Parts of the exercise =>
1. Repeat the passage of the forum thread on Freemasonry between "I don't have" and "for the posts.", inclusive.
2. Pick up the forum thread on the origins of Freemasonry at the point where it stops, and continue it.

Page =>
I happen to agree with a comment that was said earlier in this thread, the lessons of Freemasonry have been here since time immemorial.  I think the concepts, ideas, and basis for us have grown and expanded with time.  We have had members who were great thinkers, innovators, and orators.  These individuals have caused certain points in times to stand out more then others.  Albert Pike, The founders who put together the first over site, Templers, Temple Builders, and World Travelers.

I don't have a clue when the first time a lesson was put together but I would be willing to bet it was before A.D., and before the first stone of the temple was cut.



owls84 said:


> Does anyone ever wonder, if the dark ages never happened, how much more advanced we will be. Also, why throughout time does it seem technology seem to take a huge step back? It has several times throughout the history of man and will it happen again? I think about this a lot, especially when I watch a show about the Romans.
> 
> Note: As I type this I think of the progression and degression of lodges, one could say that throughout time Lodges will flourish then almost fall. Almost like mini-civilazations. Man, I am really thinking now. Thanks for the posts.

Collected material =>

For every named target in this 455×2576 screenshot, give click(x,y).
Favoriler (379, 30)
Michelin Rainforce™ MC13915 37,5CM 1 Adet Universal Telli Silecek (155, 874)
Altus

Outputs for the tasks =>
1.
I don't have a clue when the first time a lesson was put together but I would be willing to bet it was before A.D., and before the first stone of the temple was cut.



owls84 said:


> Does anyone ever wonder, if the dark ages never happened, how much more advanced we will be. Also, why throughout time does it seem technology seem to take a huge step back? It has several times throughout the history of man and will it happen again? I think about this a lot, especially when I watch a show about the Romans.
> 
> Note: As I type this I think of the progression and degression of lodges, one could say that throughout time Lodges will flourish then almost fall. Almost like mini-civilazations. Man, I am really thinking now. Thanks for the posts.

2.
----------



## LRG (Oct 18, 2009)

Knight Templars were the beginning of our craft.
They took advantage of the stone guild masons to hide and travel.

They adopted templar from King Solomons Temple.

B/Wing please go on


----------



## Nate Riley (Oct 18, 2009)

I believe it started with operative stone masons in guilds and grew into a speculative craft as non-operative individuals were allowed to join.  As others have indicated, those operative masons guilds could go way back even before King Solomon's Temple.  It is also reasonable to believe that the Knights Templar took solice or became involved in the masons guilds (or masonic lodges) and influenced the spread of speculative freemasonry.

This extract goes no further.